Knowledge transfer, which combines a medical scoring system and a machine-learning-based model, improves the prediction performance for early diagnosis of sepsis, especially in the scenarios of class imbalance and limited sample size.
脓毒症的预测,尤其是早期诊断,在生物医学研究中受到了广泛关注。为了改进当前的医学评分系统并克服局部电子健康记录(EHR)中类别不平衡和样本量的局限性,我们提出了一种基于知识转移的新方法,该方法结合了医学评分系统和有序逻辑回归模型。
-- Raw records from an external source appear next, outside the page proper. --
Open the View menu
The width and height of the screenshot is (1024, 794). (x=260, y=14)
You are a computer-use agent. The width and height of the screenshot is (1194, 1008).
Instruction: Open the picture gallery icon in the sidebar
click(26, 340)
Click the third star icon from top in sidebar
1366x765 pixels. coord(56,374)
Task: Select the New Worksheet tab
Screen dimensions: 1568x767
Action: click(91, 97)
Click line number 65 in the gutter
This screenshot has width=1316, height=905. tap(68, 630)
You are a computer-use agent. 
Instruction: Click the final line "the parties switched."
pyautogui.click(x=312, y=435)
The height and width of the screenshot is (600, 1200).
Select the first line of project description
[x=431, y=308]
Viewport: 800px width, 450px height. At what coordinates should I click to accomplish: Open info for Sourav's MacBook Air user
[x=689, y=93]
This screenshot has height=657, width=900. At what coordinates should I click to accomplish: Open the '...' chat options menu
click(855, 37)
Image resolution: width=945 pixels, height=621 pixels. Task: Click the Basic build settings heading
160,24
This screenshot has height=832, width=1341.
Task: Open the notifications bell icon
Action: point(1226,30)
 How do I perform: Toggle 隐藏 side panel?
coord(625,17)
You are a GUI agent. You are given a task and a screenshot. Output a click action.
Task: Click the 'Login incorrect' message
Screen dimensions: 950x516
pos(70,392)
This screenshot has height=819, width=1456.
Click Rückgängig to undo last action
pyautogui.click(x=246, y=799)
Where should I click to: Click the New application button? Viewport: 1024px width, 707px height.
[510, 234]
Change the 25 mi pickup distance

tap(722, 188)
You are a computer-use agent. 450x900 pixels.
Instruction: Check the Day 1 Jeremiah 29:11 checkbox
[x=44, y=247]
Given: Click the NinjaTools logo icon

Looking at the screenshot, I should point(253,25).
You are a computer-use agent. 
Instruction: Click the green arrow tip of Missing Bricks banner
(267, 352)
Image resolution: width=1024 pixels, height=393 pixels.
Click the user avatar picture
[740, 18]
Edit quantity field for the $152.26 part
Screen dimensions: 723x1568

医学评分系统(即NEWS、SIRS和QSOFA)通常对脓毒症诊断具有稳健性且很有用。借助局部EHR,基于机器学习的方法已被广泛用于构建预测模型/方法,但它们常常受到类别不平衡和样本量的影响。知识蒸馏和知识转移最近被提出作为一种组合方法,用于提高预测性能和模型泛化能力。在本研究中,我们开发了一种基于知识转移的新方法,用于将医学评分系统(经过提议的分数转换后)与有序逻辑回归模型相结合。我们从数学上证实它等同于加权回归的一种特定形式。此外,我们从理论上探讨了其在类别不平衡情况下的有效性。
对于局部数据集和MIMIC-IV数据集,基于NEWS评分系统的基于知识转移的模型(ORNEWS)的多维ROC曲面下的体积(VUS,一种用于有序类别对AUC-ROC的泛化度量)分别为0.384和0.339,而传统有序回归模型(OR)的VUS分别为0.352和0.322。在有序情况下,基于SIRS/QSOFA评分系统的基于知识转移的模型也观察到了一致的分析结果。此外,基于知识转移的模型的预测概率和二元分类ROC曲线表明,这种方法提高了少数类别的预测概率,同时降低了多数类别的预测概率,从而在不平衡数据上提高了AUCs/VUSs。
将医学评分系统和基于机器学习的模型相结合的知识转移,提高了脓毒症早期诊断的预测性能,尤其是在类别不平衡和样本量有限的情况下。